[Exercise input]:
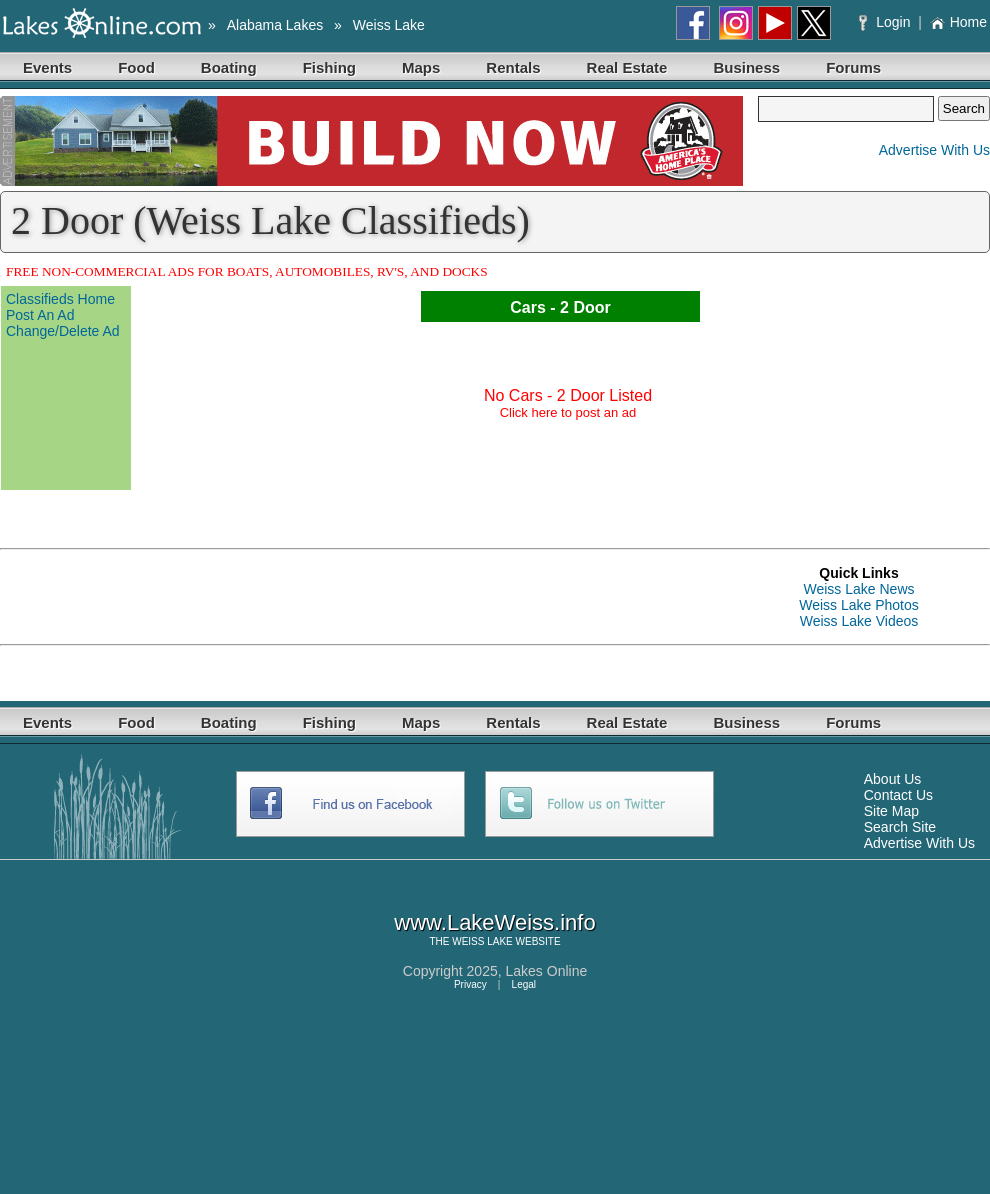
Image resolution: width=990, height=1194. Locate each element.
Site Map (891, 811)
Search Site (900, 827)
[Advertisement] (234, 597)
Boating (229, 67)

==

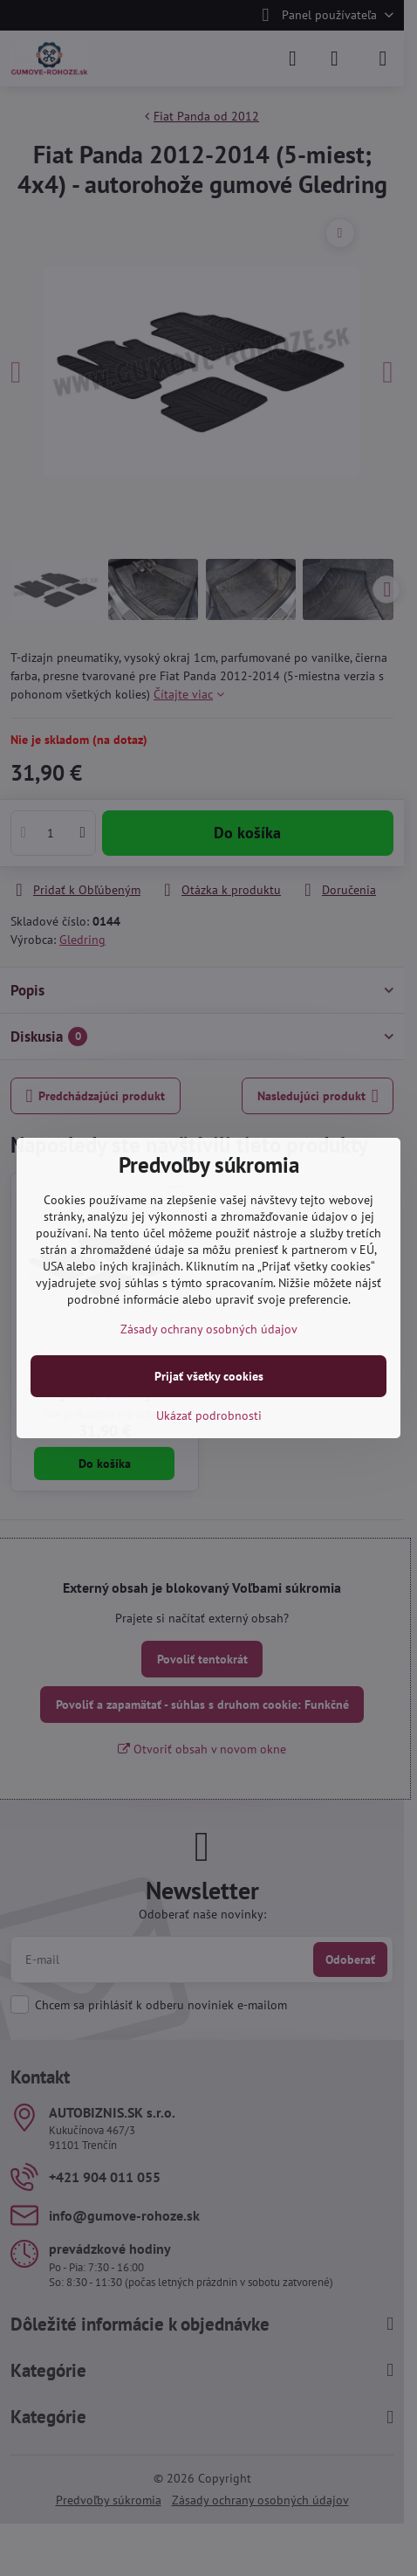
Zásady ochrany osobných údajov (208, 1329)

[Exercise directions]: Could you render the stretch of data from the line containing "Image resolution: width=990, height=1194." through the line containing "[Advertisement] (234, 597)" as a two-column CSV with the headers request and answer? Use one row per request, put each value in a single quoted field, and turn any line breaks into spaces.

[Complete output]:
request,answer
"Image resolution: width=990, height=1194. Locate each element. Site Map","(891, 811)"
"Search Site","(900, 827)"
"[Advertisement]","(234, 597)"